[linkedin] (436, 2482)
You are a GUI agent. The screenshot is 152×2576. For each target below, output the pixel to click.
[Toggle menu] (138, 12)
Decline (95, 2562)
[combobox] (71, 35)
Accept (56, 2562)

#### Your assignment:
The entries above are to be transcribed in full and without error.

#### Task output:
[linkedin] (436, 2482)
You are a GUI agent. The screenshot is 152×2576. For each target below, output the pixel to click.
[Toggle menu] (138, 12)
Decline (95, 2562)
[combobox] (71, 35)
Accept (56, 2562)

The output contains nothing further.